*Instructions for the task:*
Extract every line of the listing below that contains the word "Expand", copying each one in full.
-- Data start --
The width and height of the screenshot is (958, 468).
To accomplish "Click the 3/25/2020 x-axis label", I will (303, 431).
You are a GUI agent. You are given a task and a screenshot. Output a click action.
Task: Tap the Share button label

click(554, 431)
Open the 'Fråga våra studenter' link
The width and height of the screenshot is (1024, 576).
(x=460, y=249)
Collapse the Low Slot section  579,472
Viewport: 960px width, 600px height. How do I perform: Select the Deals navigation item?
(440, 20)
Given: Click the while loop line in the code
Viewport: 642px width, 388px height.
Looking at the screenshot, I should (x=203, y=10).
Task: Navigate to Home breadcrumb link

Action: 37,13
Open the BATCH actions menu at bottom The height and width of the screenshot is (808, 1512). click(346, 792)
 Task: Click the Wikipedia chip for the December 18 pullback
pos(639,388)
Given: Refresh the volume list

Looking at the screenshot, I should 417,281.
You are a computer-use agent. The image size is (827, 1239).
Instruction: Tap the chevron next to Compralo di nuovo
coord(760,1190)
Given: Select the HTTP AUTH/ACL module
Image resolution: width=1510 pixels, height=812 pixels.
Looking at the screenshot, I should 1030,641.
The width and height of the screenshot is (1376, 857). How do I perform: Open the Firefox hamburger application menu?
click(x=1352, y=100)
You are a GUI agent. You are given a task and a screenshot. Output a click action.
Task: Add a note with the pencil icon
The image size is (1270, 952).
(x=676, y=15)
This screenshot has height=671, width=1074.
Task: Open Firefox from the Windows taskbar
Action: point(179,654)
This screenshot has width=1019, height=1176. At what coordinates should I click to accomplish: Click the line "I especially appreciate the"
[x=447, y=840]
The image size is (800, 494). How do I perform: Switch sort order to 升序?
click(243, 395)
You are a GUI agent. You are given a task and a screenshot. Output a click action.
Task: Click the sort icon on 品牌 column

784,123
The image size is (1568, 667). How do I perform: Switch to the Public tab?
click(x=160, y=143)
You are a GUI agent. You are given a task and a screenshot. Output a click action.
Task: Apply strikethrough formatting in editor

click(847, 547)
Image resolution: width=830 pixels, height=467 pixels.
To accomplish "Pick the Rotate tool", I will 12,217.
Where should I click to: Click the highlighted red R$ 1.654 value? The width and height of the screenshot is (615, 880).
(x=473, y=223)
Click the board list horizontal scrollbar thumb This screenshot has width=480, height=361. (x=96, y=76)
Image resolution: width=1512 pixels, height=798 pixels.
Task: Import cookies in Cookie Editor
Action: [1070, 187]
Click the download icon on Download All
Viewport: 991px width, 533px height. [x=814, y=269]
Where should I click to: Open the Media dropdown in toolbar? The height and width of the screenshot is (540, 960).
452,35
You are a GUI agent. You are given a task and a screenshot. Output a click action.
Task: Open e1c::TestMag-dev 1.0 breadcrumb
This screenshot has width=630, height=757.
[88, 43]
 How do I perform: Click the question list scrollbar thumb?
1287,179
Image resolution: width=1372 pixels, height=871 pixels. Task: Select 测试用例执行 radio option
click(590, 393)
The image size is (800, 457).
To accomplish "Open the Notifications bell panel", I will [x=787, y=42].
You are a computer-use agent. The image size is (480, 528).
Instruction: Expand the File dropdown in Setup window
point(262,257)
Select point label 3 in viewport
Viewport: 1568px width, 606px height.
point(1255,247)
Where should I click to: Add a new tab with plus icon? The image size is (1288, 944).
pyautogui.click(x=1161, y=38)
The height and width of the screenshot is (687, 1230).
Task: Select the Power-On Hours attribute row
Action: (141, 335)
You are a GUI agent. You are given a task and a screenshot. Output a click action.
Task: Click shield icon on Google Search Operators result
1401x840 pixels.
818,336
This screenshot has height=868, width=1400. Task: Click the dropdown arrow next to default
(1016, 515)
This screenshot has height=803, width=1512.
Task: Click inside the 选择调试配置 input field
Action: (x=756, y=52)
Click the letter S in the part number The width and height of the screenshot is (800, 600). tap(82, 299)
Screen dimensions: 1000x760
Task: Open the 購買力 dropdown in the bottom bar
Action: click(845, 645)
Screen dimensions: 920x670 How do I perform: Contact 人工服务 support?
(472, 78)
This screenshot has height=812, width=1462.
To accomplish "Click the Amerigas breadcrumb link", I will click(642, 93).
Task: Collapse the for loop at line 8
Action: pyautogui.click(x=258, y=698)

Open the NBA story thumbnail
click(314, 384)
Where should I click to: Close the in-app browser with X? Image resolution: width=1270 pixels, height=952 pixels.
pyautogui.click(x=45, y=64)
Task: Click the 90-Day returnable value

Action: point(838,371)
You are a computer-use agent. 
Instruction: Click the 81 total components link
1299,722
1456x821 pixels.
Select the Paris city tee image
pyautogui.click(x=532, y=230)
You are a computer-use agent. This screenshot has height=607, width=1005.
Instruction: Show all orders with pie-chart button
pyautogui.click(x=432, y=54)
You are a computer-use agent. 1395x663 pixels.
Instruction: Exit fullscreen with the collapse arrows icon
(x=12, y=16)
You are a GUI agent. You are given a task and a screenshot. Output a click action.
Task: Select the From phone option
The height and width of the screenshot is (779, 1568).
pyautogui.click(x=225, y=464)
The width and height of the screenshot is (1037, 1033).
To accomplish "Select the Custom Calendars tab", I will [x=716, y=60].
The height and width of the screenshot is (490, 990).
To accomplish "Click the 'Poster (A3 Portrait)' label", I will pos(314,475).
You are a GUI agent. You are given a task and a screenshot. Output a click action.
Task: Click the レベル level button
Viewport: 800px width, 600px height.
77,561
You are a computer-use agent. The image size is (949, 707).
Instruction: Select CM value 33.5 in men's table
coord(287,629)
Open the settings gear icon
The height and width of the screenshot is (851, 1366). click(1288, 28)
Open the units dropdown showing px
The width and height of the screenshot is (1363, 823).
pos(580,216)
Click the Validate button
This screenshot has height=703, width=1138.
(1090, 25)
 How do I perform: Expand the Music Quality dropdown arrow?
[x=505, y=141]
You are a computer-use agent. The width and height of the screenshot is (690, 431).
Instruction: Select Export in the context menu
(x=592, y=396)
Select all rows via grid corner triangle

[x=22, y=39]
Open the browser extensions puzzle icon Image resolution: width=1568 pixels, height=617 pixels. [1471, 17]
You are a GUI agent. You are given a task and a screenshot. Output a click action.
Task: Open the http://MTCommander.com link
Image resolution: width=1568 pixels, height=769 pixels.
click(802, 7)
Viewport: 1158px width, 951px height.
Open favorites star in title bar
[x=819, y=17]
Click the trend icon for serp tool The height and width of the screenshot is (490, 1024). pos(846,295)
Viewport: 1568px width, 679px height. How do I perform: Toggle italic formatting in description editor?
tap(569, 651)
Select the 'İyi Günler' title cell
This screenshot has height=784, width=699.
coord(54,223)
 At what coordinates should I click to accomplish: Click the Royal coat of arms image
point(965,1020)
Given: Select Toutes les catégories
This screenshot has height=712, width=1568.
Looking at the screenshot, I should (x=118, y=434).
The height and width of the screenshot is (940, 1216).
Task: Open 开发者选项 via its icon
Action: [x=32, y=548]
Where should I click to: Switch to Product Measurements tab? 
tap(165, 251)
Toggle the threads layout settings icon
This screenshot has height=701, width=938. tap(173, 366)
-- Data end --
*Expected answer:*
Instruction: Expand the File dropdown in Setup window
 How do I perform: Expand the Music Quality dropdown arrow?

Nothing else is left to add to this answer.